Verona is, of course, the setting for Shakespeare’s Romeo And Juliet, and south from Piazza dell Erbe runs Via Cappello, where you’ll find Verona’s most famous tourist attraction, and the heart of the film’s story, Casa di Giulietta, Via Cappello 23 – the ‘House of Juliet’.
Although a fake wall was added for the film (come on, did you think they really removed a brick from the 13th Century house?), the tradition of leaving notes and lovestruck graffiti is real enough.
Entrance to the courtyard is free, but there’s an entrance fee to the house itself – allowing you access to the balcony for that unmissable photo opp. And for that extra bit of luck, don’t forget to stroke the, understandably shiny, left breast of the courtyard’s bronze statue of Juliet.
Would I be a real killjoy to reveal that the balcony was probably added in the 1930s? Or that there’s no evidence that Capulets had anything to do with the house? Or that Shakespeare’s play never in fact mentions a balcony?
Well, not as much of a killjoy as the Veronese authorities who are trying to prevent the sticking of notes to the famous wall.
None of this will matter to real romantics, who’ll doubtless want to brave the crowds to stay at hotel Il Sogno di Giulietta (The Dream Of Juliet), which is actually in the courtyard, directly opposite the balcony.

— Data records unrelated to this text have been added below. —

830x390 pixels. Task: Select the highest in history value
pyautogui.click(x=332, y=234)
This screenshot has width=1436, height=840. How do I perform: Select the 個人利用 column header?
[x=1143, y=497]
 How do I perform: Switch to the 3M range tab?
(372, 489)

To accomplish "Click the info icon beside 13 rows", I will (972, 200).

You won’t have much luck trying follow Sophie’s walk to the restaurant above which the Secretaries of Juliet answer the letters collected from the wall. What appears in the film to be an alleyway opposite the house of Juliet is the (usually gated) entrance to a building.

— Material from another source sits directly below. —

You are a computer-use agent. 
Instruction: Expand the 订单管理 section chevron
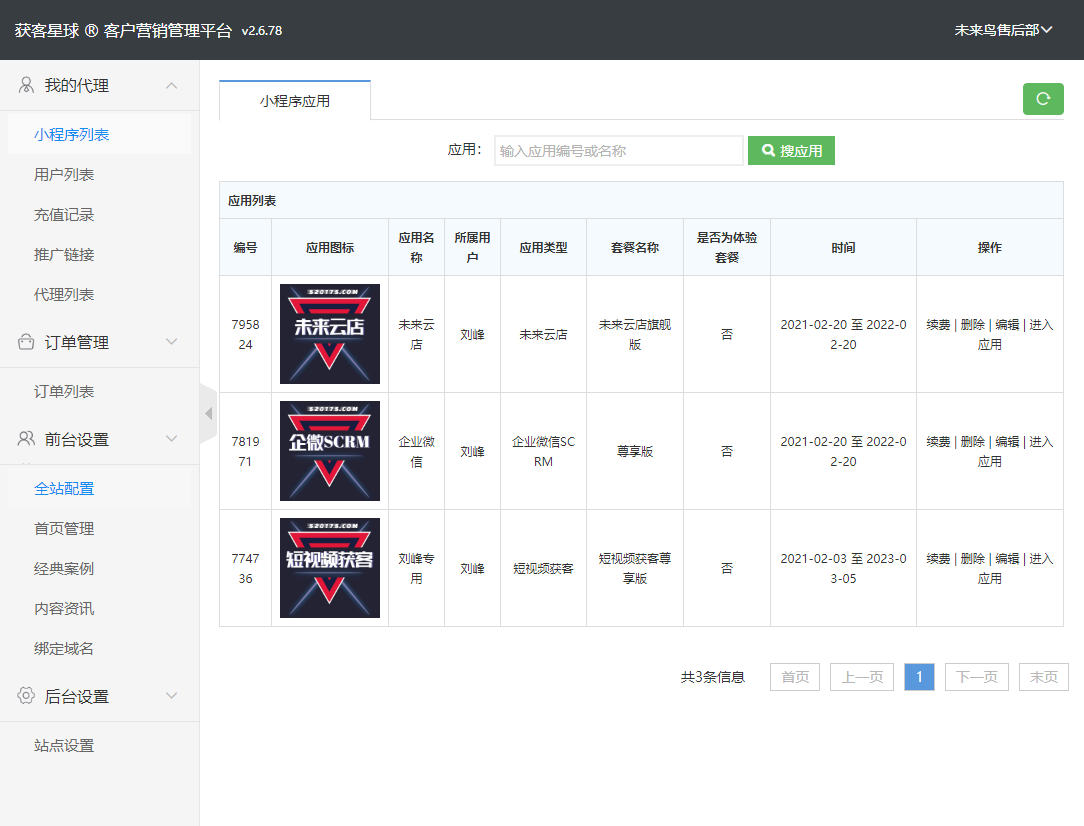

And there’s no ‘Trattoria Lettere a Giulietta’ anyway. An empty building on the southwest corner of Piazzetta Pescheria, next door to a real restaurant, Trattoria Pescheria I Masenini, a few blocks east of Juliet's house, toward Ponte Nuovo, was transformed into the restaurant for the film.
Don’t give up, though. It gets better – I promise.

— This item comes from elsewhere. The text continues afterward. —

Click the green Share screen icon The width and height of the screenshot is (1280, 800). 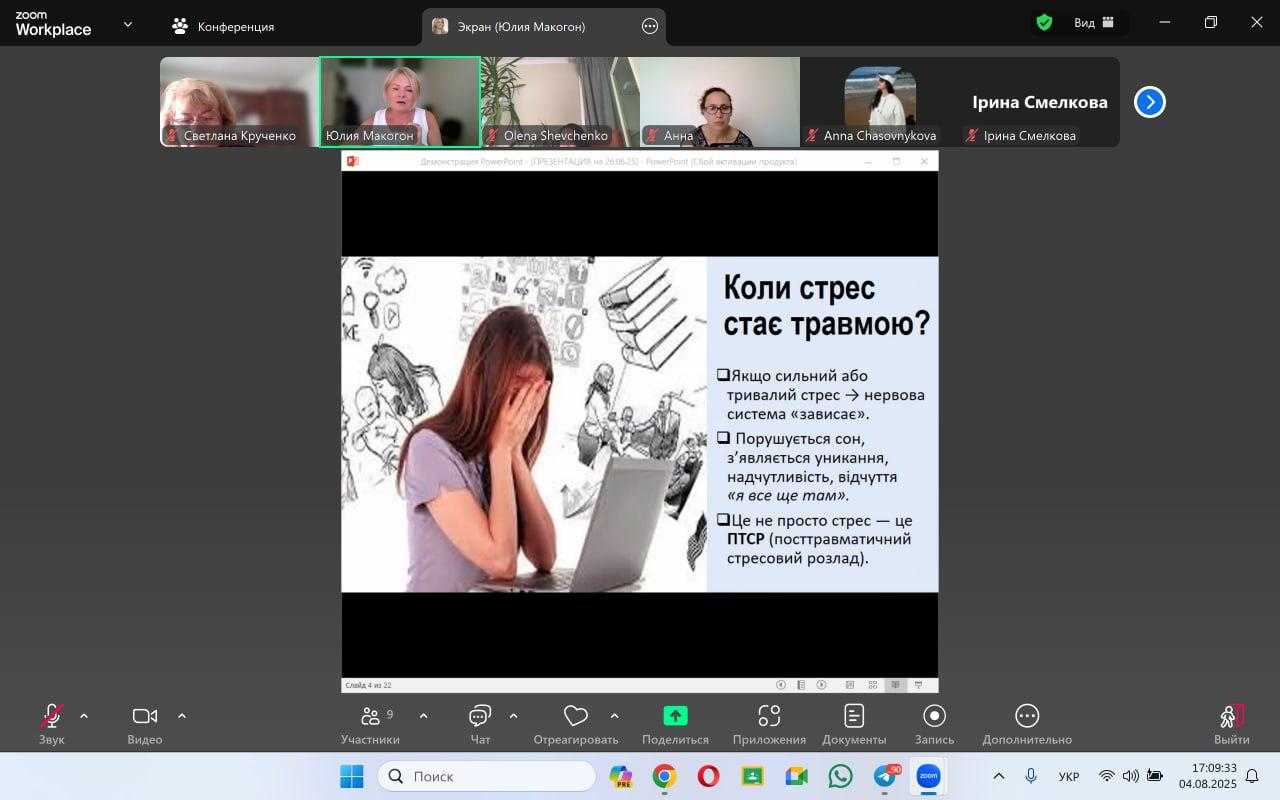coord(676,716)
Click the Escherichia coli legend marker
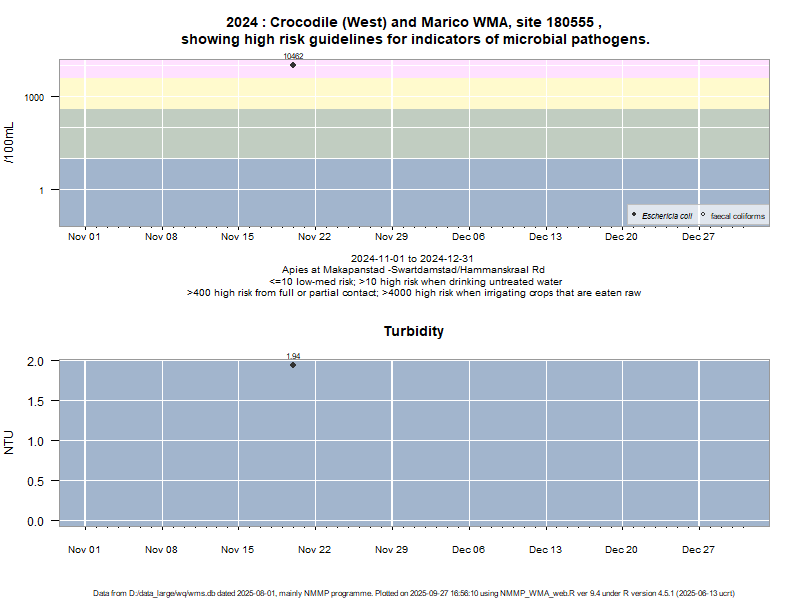Image resolution: width=800 pixels, height=600 pixels. pyautogui.click(x=635, y=215)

As food-obsessed Victor takes off for a wine auction in Livorno, Sophie dedicates herself to helping out the Secretaries of Juliet, replying to a 50-year-old letter she mysteriously discovers behind a dislodged brick. With impressive speed, its writer, Claire (Vanessa Redgrave) turns up from England, with her grandson Charlie (Christopher Egan), and Sophie is soon joining the pair on a romantic quest to track down Claire’s one-time love, Lorenzo.
Among the addresses they visit, the most impressive must be the imposing palace of the wealthy ‘Count Lorenzo’ (Fabio Testi), which is Villa Arvedi, Cuzzano, at Grezzana, about five miles north of Verona. It’s used as a conference and events centre.
Just when you might be despairing that everything was faked for the film, there’s a location that is very real. The luxurious hotel which becomes the trio’s base as they tick off the various Lorenzos, is the Relais Borgo Scopeto, in Caparzo, a few miles north of Siena.
Like Sophie and Charlie, you can lounge by the pool, and you’re even offered the opportunity to stay in Sophie’s Suite.
Sophie and Charlie take the opportunity to go sightseeing in Siena itself, where they naturally stroll through the 13th century Piazza del Campo, the heart of the city, which you might recognise from its appearance in Quantum of Solace.
The little space with the ‘gold plated’ mime artist is Piazza Tolomei in front of the severe façade of the Church of St Christopher. And it’s on the Piazza San Giovanni, in front of the Battistero di San Giovanni (Baptistry of St. John), the eastern face of the black and white marble Duomo di Siena (Siena Cathedral), where they have the ice cream fight.